一時間整個動物園都沸騰了,那些侍衛就要跑到袁術和袁耀的身邊保護袁術和袁耀,畢竟這動植物園中老虎吃人的事情不是一兩次了,可是袁術喜歡,所以隻是做了簡簡單單的護欄。
眾人的一番忙碌,沒有發現什麼要暴走的動物,最後發現袁耀已經給從擔架上麵站了起來,目光呆滯的看著現在深秋的植物園,但是在這一片小山坡上麵確有一片白色的花朵,在四周的環境都是一片枯黃的季節,就擁有別樣的風姿。
“父親,老爹,你那是什麼東西哪裏來的?”袁耀看著袁術一臉不悅的表情,把今天來所有的傲慢懶惰全部都扔到了別的地方,哈巴狗一般嘻嘻哈哈的跟在袁術的身邊。
“你們可真的是親父子,一會兒子鬧,一會父親鬧,簡直就是兩個活寶。”馮方女看著袁耀跟在袁術的身邊嘻嘻哈哈,而袁術一副愛理不理的樣子,氣的馮方女咧咧的罵到。
袁術聽了馮方女的話,把自己的老臉一甩,對著身邊的袁貴說道:“阿貴,咱被人嫌棄了,剛才的時候,別人給我臉色,卻沒有一個人來給我說一句暖心的話,但是我這還沒有開始,你看看……”
袁術說著說著,在拉著袁貴兩個人慢慢的離開了剛才的位置,走到了眾人的前麵,剩下馮方女還袁耀兩個人在袁術的儀仗隊中淩亂一會。
“父親,您看看,您還能受氣啊。您可是咱們南陽之主,管轄著兩州四地,老天爺也眷戀父親您,使得這從大漢接手的兩州四地風調雨順,人民安居樂業。”袁耀隻是在人群中跟著自己的老娘淩亂了一瞬間,就跑到了袁術的身邊對著袁術一陣吹捧。
袁耀的話,讓袁術身後兩個馬屁王捶胸跺足,為什麼自己就沒有袁耀的這段口才,要是袁術被袁耀這樣子一直拍馬屁,等到袁耀離開了袁術的身邊的時候,他們兩個人的馬屁還有用嗎?

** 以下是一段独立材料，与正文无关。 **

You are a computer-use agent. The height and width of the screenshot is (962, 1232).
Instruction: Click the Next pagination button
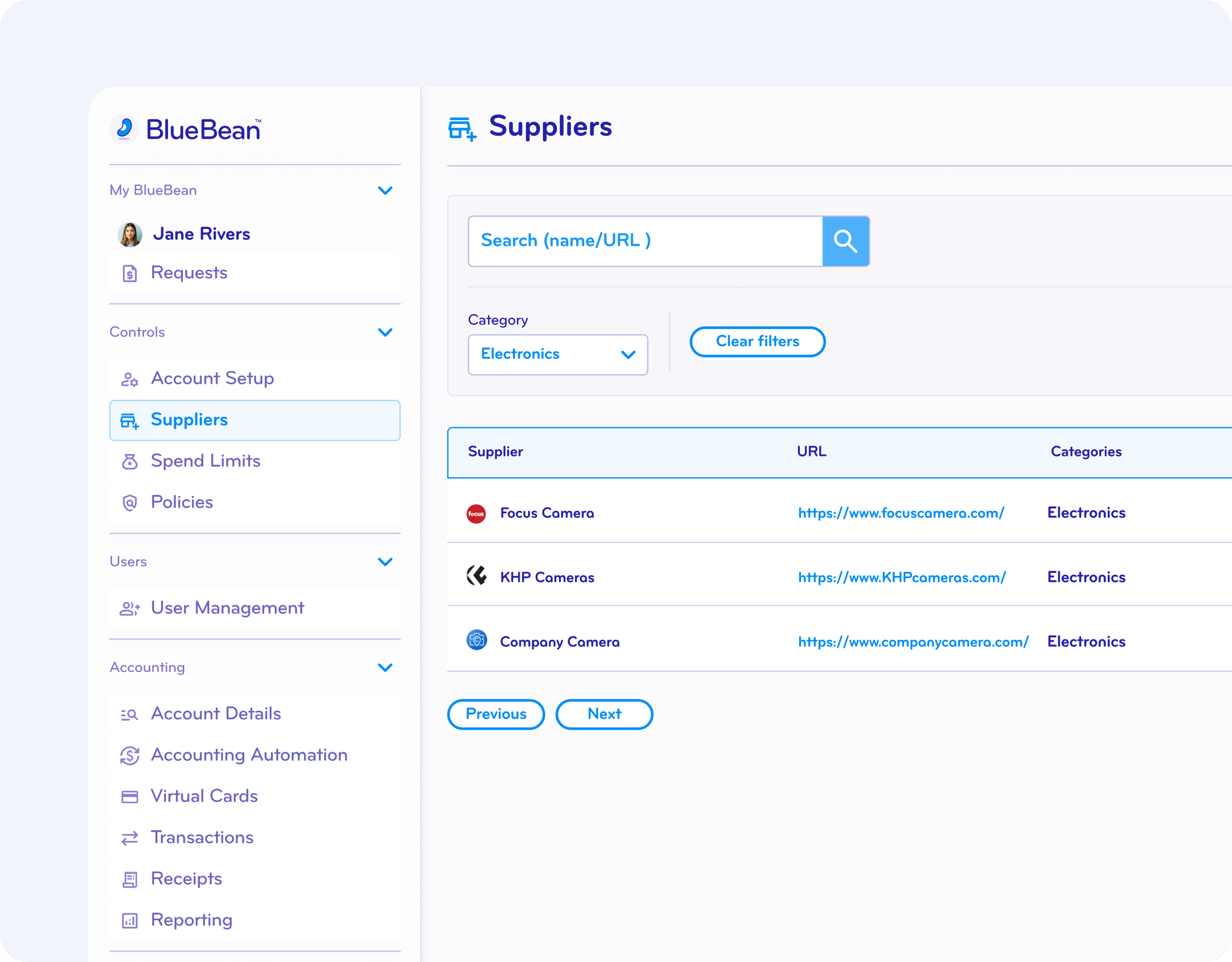(604, 714)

陳蘭陳紀兩個人聽著袁耀的馬屁,一邊在心中分析者袁耀這一段馬屁的精彩之處,一邊在心裏麵鄙視這袁耀,沒有想到袁袁耀吹牛皮可以吹的這麼理直氣壯。
“哼,哪裏還是兩州四地,現在應該是兩州三地了,第四塊地已經被人送給了自己的老丈人了,哪裏還有我這個老頭子的什麼事情。”袁術並沒有額接袁耀的這一記馬屁,而是自言自語的對著身邊的人說了這樣的一段話。
“你怎麼這樣,你這話說出去,讓瑩兒怎麼做人,你忘了咱這土匪兒子走了之後,瑩兒每天早晚那一次沒有為我們兩個人問安。”袁術的話剛剛說完,袁術身後的馮方女對著袁術就度來了這一句話。
“怎麼會,怎麼會?那偌大的揚州,我們現在還是占據著兩個郡,是孩子一時忘形,這父親已經懲罰過了,咱們就不提這些了。”袁耀聽這自己老媽對袁術說的話,心裏麵對著劉瑩的好感有上升了幾分,摸了摸腦袋,思索了一會,嘿嘿一笑。沒有絲毫的不好意思,麵不改色的對著袁術說道:“這一次孩兒出去,我見到了很多的地方為父親樹立了長生牌,他們日夜焚香禱告,希望父親的王師一到能夠給他們帶去幸福的生活。”
“可是我有了一個敗家的兒子,把已經歸入到我治下的疆土送出去了。”聽到袁耀說道別人給袁術樹立了長生牌的那一瞬間,袁術嘴角偷偷的笑了一下,被很多人捕捉到了,本以為這件事情就這麼的結束了,但是沒有想道袁術在隨後補了這麼一刀。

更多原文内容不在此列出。